The Devil: Chapter Three

Past Nellie, Present Nellie decided, was an asshole.

Not only had she decided to impulsively buy an item she had no use for and a grand total of zero understanding on how to properly use it, but she had also decided to buy it from a seller online that did not accept cancelations past the first 24 hours of having made an order!

Nellie glared at the seller’s information for a second longer before turning her gaze onto the item she had bought.

It was advertised as a Tarot Deck with plenty of keywords in the title itself- the most striking of which were ‘Guidebook’, ‘For Beginners’, and ‘Rider-Waite’. Of those three words, two brought her some form of solace- even if she had been impulsive, at least she had been capable of enough forethought to know to buy a deck that was friendly for those that had no idea what they were doing.
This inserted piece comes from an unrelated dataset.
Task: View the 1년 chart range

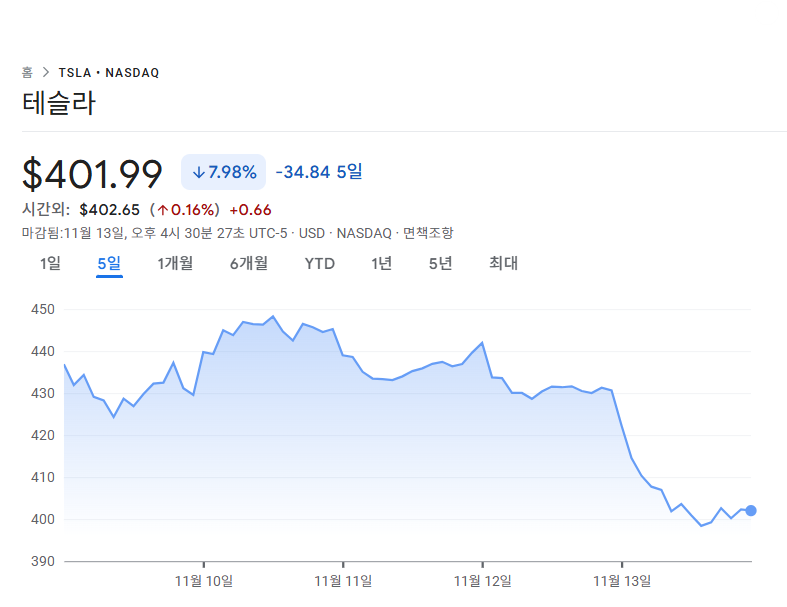Action: [x=381, y=264]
The final one, though, the one that was made up of two names; well, at least that’s what it sounded like to her; was a word that she was very unknowledgeable about.

When she clicked onto the item itself, she was taken to a page where the main focus was the pictures of the product she was buying. To the right of the pictures, there was an information box that was filled with so many words that she needed to scroll down to get to read everything that had been written down and thought of as necessary for a buyer by the seller.

The main picture at the front and center of the deck box was of a blonde man with one hand held high in the sky, some kind of wand clutched in it as his other hand pointed downwards. The artwork was comprised of bold lines and colors, with a solid background and some flowers on the foreground. The further Nellie looked at this image, the more she believed that this probably belonged to a historical artistic movement she did not know the name of; she could place that it was too cartoony to be renaissance, but had an air of severity that, to her at least, didn’t really mesh all that well with the few contemporary styles she could think of.

There was lettering both at the top of the card and the bottom. But while there was only a simple Roman numeral at the top, an 'I', there was a whole name at the bottom.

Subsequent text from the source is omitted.